Complicated vs Complex

Recently, I heard Arthur C Brooks discuss the difference between complicated and complex problems on an episode of the Tim Ferriss Show and it made me think about how that distinction applies to art.

Complicated problems seem difficult when first encountered, but are easy enough to crunch with enough compute. It might take a while, but if you work through the process from beginning to end, you’ll get the answer.

Complex problems often start with simple questions — who will win this football match and how? — but the correct answer, if it even exists, is unknowable. Too many moving parts. Too many unknowns. Too much randomness.

Of course, complex problems are more interesting and important to contemplate:

  • why are we here?
  • how can I live a good life?
  • who do I want to spend it with?

I think this applies to art too. Art that asks more questions than it answers endures, both in the mind and in the canon.

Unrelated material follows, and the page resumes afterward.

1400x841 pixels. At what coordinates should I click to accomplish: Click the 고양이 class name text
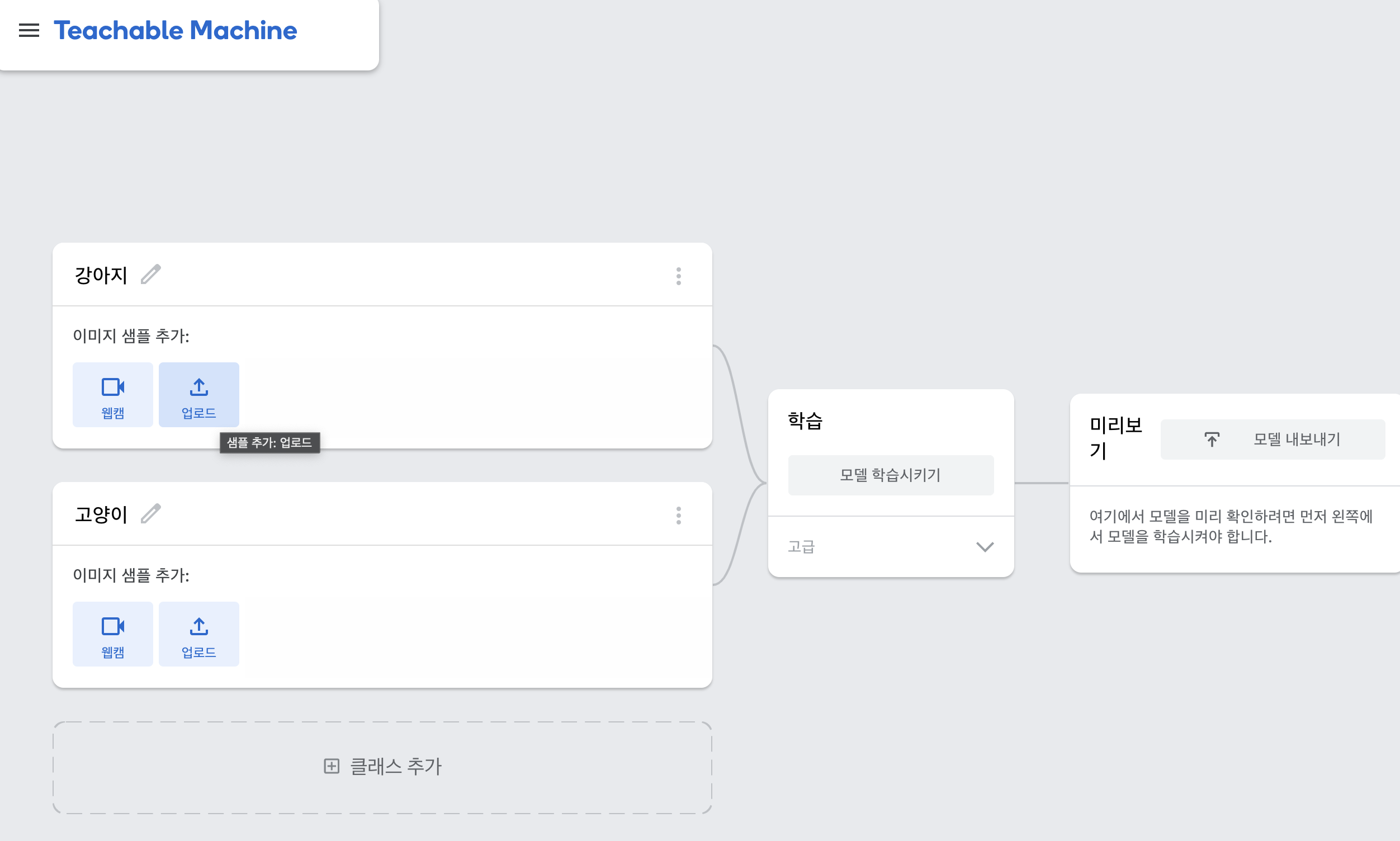101,514
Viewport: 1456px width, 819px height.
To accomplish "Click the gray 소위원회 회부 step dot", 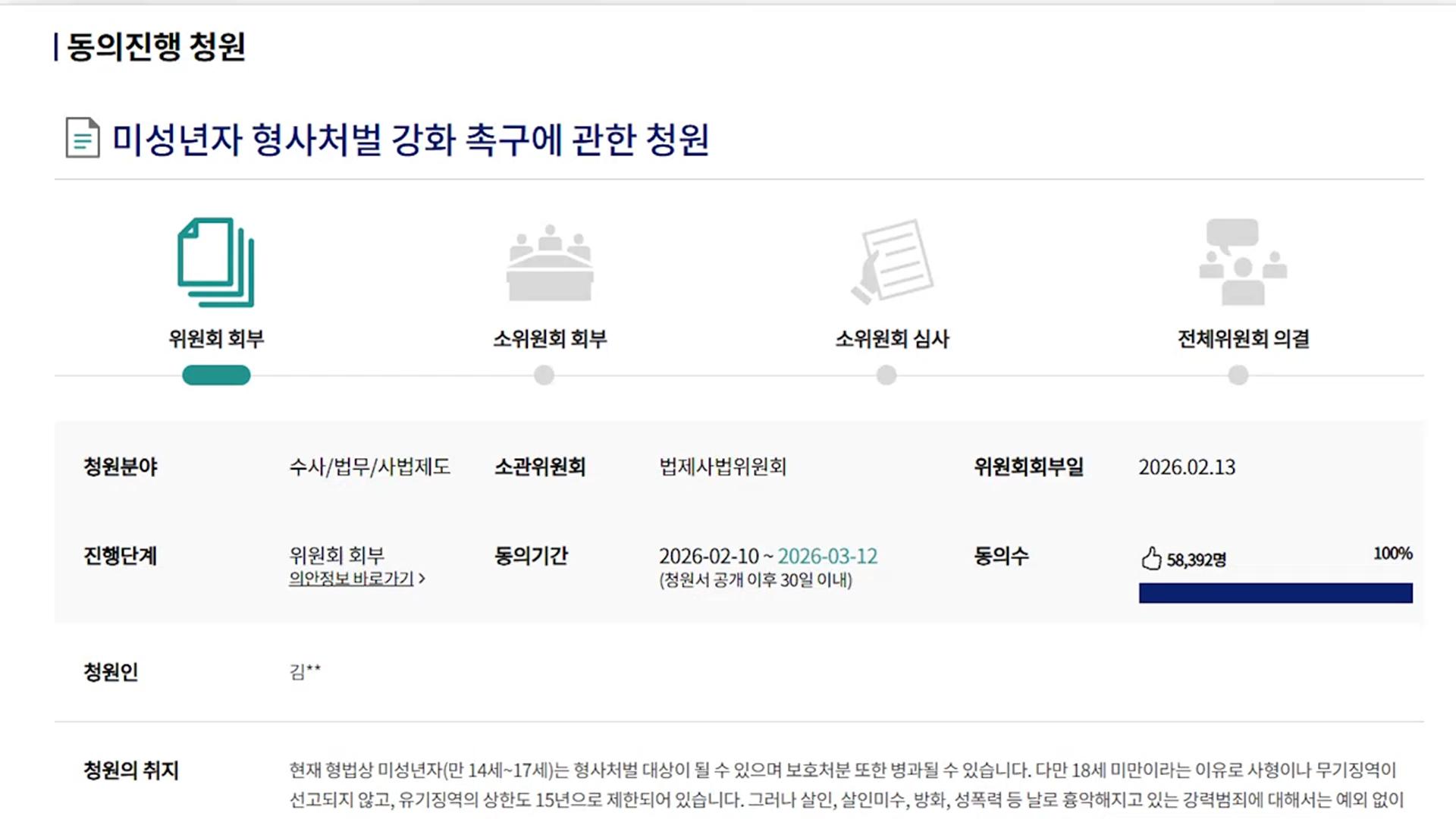I will point(544,375).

The complexity inherent in good art shouldn’t be confused for complication. The key is work that is dense with meaning and mystery; not necessarily dense pictorially, musically and linguistically. It can be simple, but not shallow. I’m thinking of artists like Agnes Martin, Hiroshi Sugimoto, and Basho who draw power from a minimal approach.

I want to make photographs which share the qualities of the work I admire: pictures that get better over time, that contain details missed on first glance, that leave you with a feeling that you can’t shake. I’m seeking complexity.